Yes, with limitations. USB-C hubs work with iPad Pro's single Thunderbolt/USB4 port. External displays work via Stage Manager in iPadOS 16 and later. USB-A ports handle keyboards, mice, and flash drives. Ethernet works in iPadOS. The limitation is driver support: peripherals that require desktop drivers (some audio interfaces, specialty input devices) will not work. Standard camera card readers, USB storage, and USB keyboards and mice work reliably.
Will a Thunderbolt 4 hub work with MacBook Air M4?
Yes. MacBook Air M4 uses USB4 (40Gbps), which is electrically compatible with Thunderbolt 4 hubs and docks. You get full port functionality and full bandwidth. You will not be able to use Thunderbolt-exclusive features like Thunderbolt target disk mode, but for displays, storage, and peripherals, performance is identical.
Can I run two external monitors from MacBook Air M4?
Not natively. MacBook Air M4 supports one external display. To connect two monitors, you need either a DisplayLink hub (which requires installing the DisplayLink Manager driver and uses software rendering) or a Thunderbolt display that has a second Thunderbolt port for daisy-chaining. The CalDigit Element Hub enables this when paired with a Thunderbolt-capable display. MacBook Pro M4 with M4 Pro or M4 Max chips support multiple external displays natively.
How much wattage does my hub need to pass through to charge my MacBook?
MacBook Air M4 charges adequately at 30W and fast-charges at 67W. MacBook Pro M4 (14-inch) needs up to 96W under sustained load. For MacBook Air, any hub with 60W or higher passthrough is sufficient. For MacBook Pro, look for 100W passthrough. Under maximum CPU and GPU load with multiple peripherals active, even a 100W passthrough hub may deliver slightly less than 96W to the Mac; the battery may drain slowly at 1 to 2% per hour. This is normal and not a hub defect.
Is a Thunderbolt 5 dock worth it in 2026?

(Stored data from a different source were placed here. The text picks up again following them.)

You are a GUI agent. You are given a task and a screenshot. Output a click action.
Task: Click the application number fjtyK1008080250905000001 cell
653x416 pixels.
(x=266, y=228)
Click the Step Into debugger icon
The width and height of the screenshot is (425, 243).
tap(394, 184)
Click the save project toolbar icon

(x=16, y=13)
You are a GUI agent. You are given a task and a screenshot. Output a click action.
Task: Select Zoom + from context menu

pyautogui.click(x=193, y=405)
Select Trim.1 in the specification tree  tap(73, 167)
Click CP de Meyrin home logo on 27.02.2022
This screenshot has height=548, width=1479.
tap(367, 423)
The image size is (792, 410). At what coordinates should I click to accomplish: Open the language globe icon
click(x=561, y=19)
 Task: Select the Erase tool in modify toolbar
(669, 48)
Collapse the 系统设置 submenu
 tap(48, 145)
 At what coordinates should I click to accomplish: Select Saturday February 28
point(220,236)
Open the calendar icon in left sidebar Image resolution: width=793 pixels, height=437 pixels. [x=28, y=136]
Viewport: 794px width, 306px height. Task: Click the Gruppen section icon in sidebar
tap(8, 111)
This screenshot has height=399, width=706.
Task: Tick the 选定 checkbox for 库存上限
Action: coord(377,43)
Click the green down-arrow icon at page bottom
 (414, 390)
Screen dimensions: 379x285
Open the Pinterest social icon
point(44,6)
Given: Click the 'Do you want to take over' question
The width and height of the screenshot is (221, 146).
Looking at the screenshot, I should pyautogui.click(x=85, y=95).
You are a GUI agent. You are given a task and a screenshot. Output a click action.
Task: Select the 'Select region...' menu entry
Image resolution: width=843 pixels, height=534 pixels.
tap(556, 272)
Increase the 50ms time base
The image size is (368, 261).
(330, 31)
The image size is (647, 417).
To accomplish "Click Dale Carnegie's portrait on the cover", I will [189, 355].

Only if you have a MacBook Pro M4 Pro or M4 Max and a specific use case requiring the higher bandwidth: an 8K display, or multiple high-speed Thunderbolt 5 storage devices running simultaneously. For video editors working with 4K ProRes, a TB4 dock is sufficient. For cinematographers working with 8K RAW off-camera SSDs, TB5 is worth the price premium. Standard MacBook Pro M4 (non-Pro, non-Max) uses Thunderbolt 4 and does not benefit from a TB5 dock.
What is the difference between a hub and a dongle?
In practice, the terms are used interchangeably. A dongle typically refers to a compact adapter that plugs directly into the USB-C port and sits against the side of the Mac (like the Satechi V3). A hub typically refers to a larger unit connected by a short cable that sits on the desk. Both expand your port count. The dongle form factor is more portable; the hub form factor is more stable on a desk and usually offers more ports.